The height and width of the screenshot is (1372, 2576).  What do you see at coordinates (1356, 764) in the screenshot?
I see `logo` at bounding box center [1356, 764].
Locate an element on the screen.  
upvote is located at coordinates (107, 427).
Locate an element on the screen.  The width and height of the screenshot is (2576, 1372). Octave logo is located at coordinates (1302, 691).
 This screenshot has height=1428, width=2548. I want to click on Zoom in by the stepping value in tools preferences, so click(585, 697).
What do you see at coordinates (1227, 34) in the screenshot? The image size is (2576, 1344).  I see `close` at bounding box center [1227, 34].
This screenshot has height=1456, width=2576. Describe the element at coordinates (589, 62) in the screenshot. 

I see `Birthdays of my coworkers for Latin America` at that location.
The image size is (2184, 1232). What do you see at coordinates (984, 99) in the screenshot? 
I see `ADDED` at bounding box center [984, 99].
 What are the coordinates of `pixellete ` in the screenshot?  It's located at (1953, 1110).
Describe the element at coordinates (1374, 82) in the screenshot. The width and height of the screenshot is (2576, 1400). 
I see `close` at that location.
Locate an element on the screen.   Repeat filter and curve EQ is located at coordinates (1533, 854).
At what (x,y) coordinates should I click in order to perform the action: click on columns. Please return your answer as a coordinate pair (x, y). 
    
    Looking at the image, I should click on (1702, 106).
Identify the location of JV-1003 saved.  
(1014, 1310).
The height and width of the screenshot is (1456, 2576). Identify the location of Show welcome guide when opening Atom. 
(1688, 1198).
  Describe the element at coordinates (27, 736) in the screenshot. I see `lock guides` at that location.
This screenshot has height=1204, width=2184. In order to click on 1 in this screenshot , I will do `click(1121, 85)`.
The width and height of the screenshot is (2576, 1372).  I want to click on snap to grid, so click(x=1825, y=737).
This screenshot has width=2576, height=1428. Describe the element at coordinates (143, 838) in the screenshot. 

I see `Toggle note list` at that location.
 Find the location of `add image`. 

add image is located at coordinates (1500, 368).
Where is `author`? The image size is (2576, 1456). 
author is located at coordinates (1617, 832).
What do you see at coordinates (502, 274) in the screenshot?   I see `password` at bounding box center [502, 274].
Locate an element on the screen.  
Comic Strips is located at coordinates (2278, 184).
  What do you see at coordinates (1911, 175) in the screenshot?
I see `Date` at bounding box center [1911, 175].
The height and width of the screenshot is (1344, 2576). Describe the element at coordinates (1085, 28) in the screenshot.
================
Can you write out all of the items above word for word, with nothing changed or left out?

→ RESPONSE TO THE EXERCISE:
The height and width of the screenshot is (1372, 2576).  What do you see at coordinates (1356, 764) in the screenshot?
I see `logo` at bounding box center [1356, 764].
Locate an element on the screen.  
upvote is located at coordinates (107, 427).
Locate an element on the screen.  The width and height of the screenshot is (2576, 1372). Octave logo is located at coordinates (1302, 691).
 This screenshot has height=1428, width=2548. I want to click on Zoom in by the stepping value in tools preferences, so click(585, 697).
What do you see at coordinates (1227, 34) in the screenshot? The image size is (2576, 1344).  I see `close` at bounding box center [1227, 34].
This screenshot has height=1456, width=2576. Describe the element at coordinates (589, 62) in the screenshot. 

I see `Birthdays of my coworkers for Latin America` at that location.
The image size is (2184, 1232). What do you see at coordinates (984, 99) in the screenshot? 
I see `ADDED` at bounding box center [984, 99].
 What are the coordinates of `pixellete ` in the screenshot?  It's located at (1953, 1110).
Describe the element at coordinates (1374, 82) in the screenshot. The width and height of the screenshot is (2576, 1400). 
I see `close` at that location.
Locate an element on the screen.   Repeat filter and curve EQ is located at coordinates (1533, 854).
At what (x,y) coordinates should I click in order to perform the action: click on columns. Please return your answer as a coordinate pair (x, y). 
    
    Looking at the image, I should click on (1702, 106).
Identify the location of JV-1003 saved.  
(1014, 1310).
The height and width of the screenshot is (1456, 2576). Identify the location of Show welcome guide when opening Atom. 
(1688, 1198).
  Describe the element at coordinates (27, 736) in the screenshot. I see `lock guides` at that location.
This screenshot has height=1204, width=2184. In order to click on 1 in this screenshot , I will do `click(1121, 85)`.
The width and height of the screenshot is (2576, 1372).  I want to click on snap to grid, so click(x=1825, y=737).
This screenshot has width=2576, height=1428. Describe the element at coordinates (143, 838) in the screenshot. 

I see `Toggle note list` at that location.
 Find the location of `add image`. 

add image is located at coordinates (1500, 368).
Where is `author`? The image size is (2576, 1456). 
author is located at coordinates (1617, 832).
What do you see at coordinates (502, 274) in the screenshot?   I see `password` at bounding box center [502, 274].
Locate an element on the screen.  
Comic Strips is located at coordinates (2278, 184).
  What do you see at coordinates (1911, 175) in the screenshot?
I see `Date` at bounding box center [1911, 175].
The height and width of the screenshot is (1344, 2576). Describe the element at coordinates (1085, 28) in the screenshot.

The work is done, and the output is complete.